■ Description of the task ■
Rewrite the stretch from the line containing "You are a GUI" through the line containing "Click the notification" with every "Screen dimensions" changed to "Screen size" and all else left unchanged. Give only those lines.

■ Information provided ■
---*---

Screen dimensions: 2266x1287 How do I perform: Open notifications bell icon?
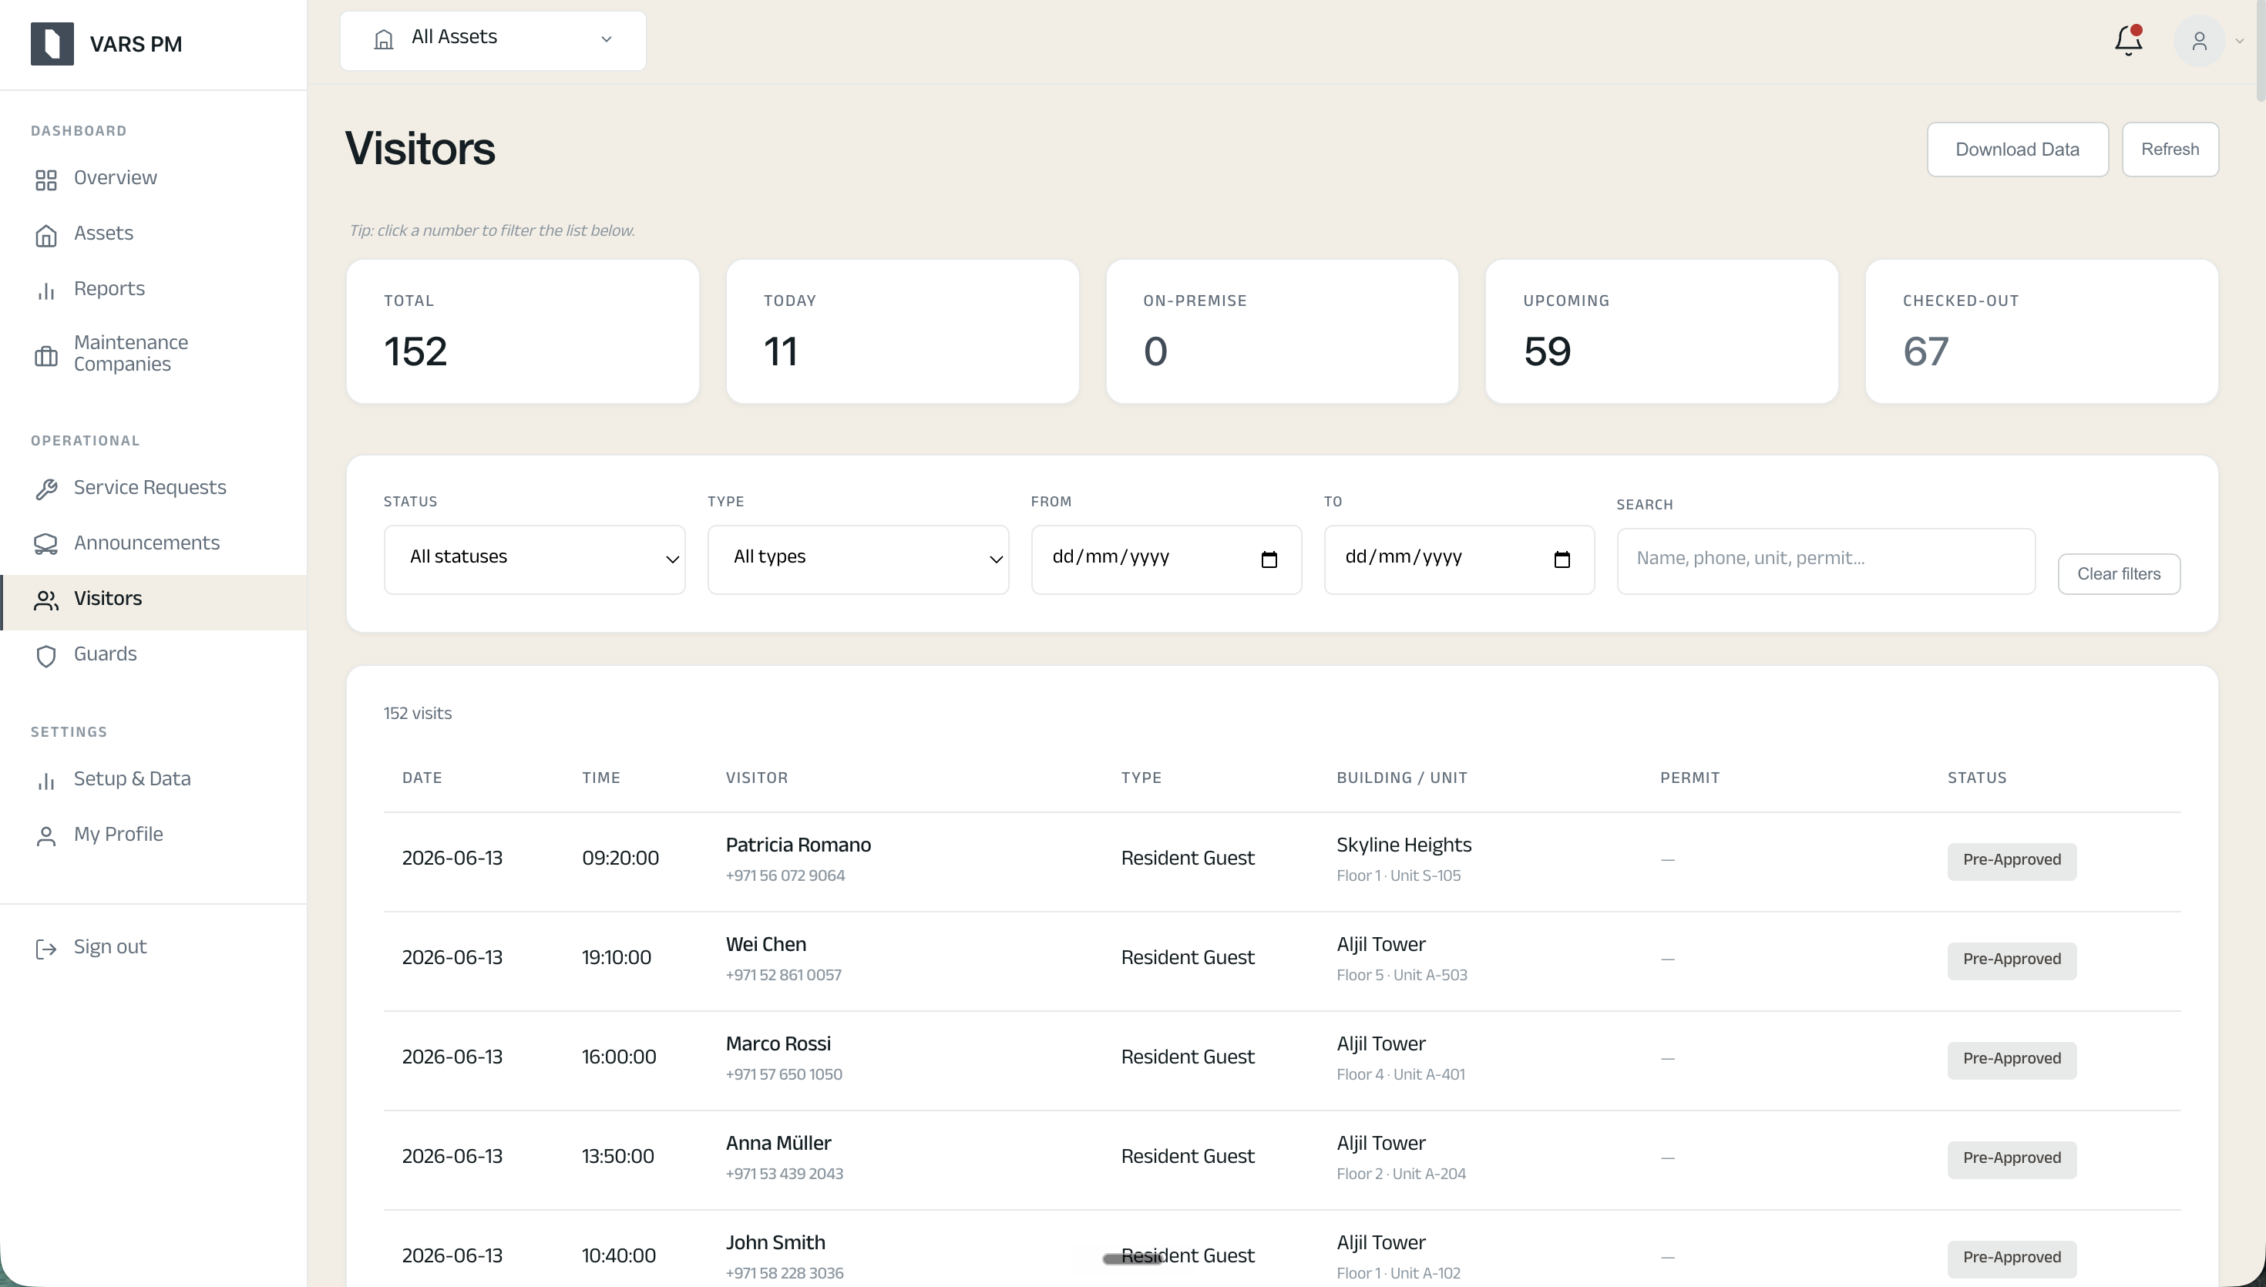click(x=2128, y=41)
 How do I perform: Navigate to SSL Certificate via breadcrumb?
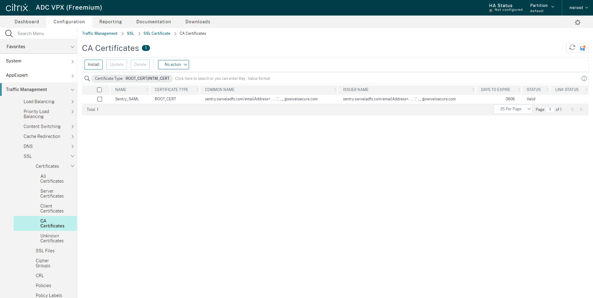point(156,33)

---*---

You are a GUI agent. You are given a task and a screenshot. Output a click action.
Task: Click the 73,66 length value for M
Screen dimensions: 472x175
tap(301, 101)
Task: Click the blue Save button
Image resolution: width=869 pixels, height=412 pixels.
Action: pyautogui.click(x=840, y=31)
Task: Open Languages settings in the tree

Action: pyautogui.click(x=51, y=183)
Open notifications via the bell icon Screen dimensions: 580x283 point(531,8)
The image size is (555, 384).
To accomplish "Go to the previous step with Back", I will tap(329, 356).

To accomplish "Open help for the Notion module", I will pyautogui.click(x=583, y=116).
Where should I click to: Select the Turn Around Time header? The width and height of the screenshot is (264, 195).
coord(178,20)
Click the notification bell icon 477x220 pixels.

---*---

■ Written answer ■
You are a GUI agent. You are given a task and a screenshot. Output a click action.
Task: Click the 73,66 length value for M
Screen size: 472x175
tap(301, 101)
Task: Click the blue Save button
Image resolution: width=869 pixels, height=412 pixels.
Action: pyautogui.click(x=840, y=31)
Task: Open Languages settings in the tree

Action: pyautogui.click(x=51, y=183)
Open notifications via the bell icon Screen size: 580x283 point(531,8)
The image size is (555, 384).
To accomplish "Go to the previous step with Back", I will tap(329, 356).

To accomplish "Open help for the Notion module", I will pyautogui.click(x=583, y=116).
Where should I click to: Select the Turn Around Time header? The width and height of the screenshot is (264, 195).
coord(178,20)
Click the notification bell icon 477x220 pixels.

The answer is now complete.